Modern CPUs have a vast array of high-tech weapons to offer good performance at the lowest power possible. PowerNow!, SpeedStep, Cache Sizing, CoolCore, Smart Fetch, PCU, Independent Dynamic Core Technology, Deep Sleep, and even Deeper Sleep. Some of those technologies have matured and offer significant power savings with negligible performance impact. A lot of them are user configurable: you can disable/enable them in the BIOS or they get activated if you chose a certain power plan in the operating system. Those that are configurable are so for a good reason: the performance hit is significant in some applications and the power savings are not always worth the performance hit. In addition, even if such technologies are active under the hood of the CPU package, it is no guarantee that the operating system makes good use of it.
How do we strike the right balance between performance and energy consumption? That is the goal of this new series of articles. But let's not get ahead of ourselves; before we can even talk about increasing power efficiency at a certain performance point, we have to understand how it all works. This first article dives deep into power management, to understand what works and what only works on PowerPoint slides. There is more to it than enabling SpeedStep in your server. For example, Intel has been very creative with Turbo Boost and Hyper-Threading lately. Both should increase performance in a very efficient way. But does the performance boost come with an acceptable power consumption increase? What is acceptable or not depends on your own priorities and applications, but we will try to give you a number of data points that can help you decide. Whether you enable some power management technologies, how you configure your OS is not the only decision you have to make as you attempt to provide more efficient servers.

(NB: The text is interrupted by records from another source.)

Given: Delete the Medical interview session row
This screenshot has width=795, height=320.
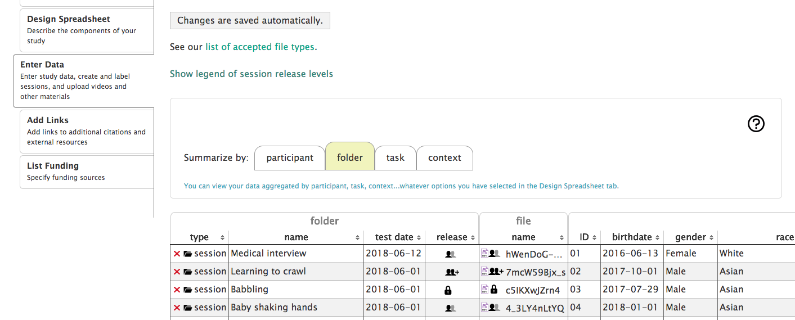Looking at the screenshot, I should (177, 254).
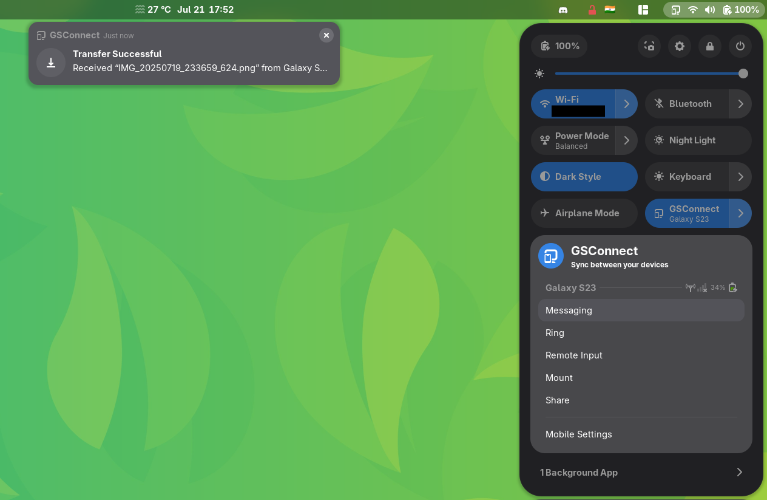Expand Power Mode options
Screen dimensions: 767x500
627,140
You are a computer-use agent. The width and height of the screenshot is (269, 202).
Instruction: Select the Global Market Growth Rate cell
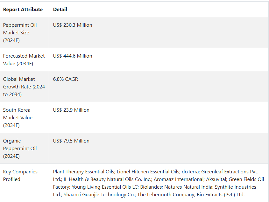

Both AMD and Intel have been bringing out low power versions of their CPUs that trade clock speed for lower maximum power. Are they really worth the investment? A prime example of how the new generation forces you to make a lot of decisions is the Xeon L3426: a Xeon "Lynnfield" which runs at 1.86GHz and consumes 45W in the worst case according to Intel. What makes this CPU special is that it can boost its clock to 3.2GHz if you are running only a few active threads. This should lower response times when relatively few users are using your application, but what about power consumption? AMD's latest Opteron offers six cores at pretty low power consumption points, and it can lower its clock from 2.6GHz all the way down to 800MHz. That should result in significant power savings but the performance impact might be significant too. We have lots of questions, so let's start by understanding what happens under the hood, in good old AnandTech "nuts and bolts" tradition.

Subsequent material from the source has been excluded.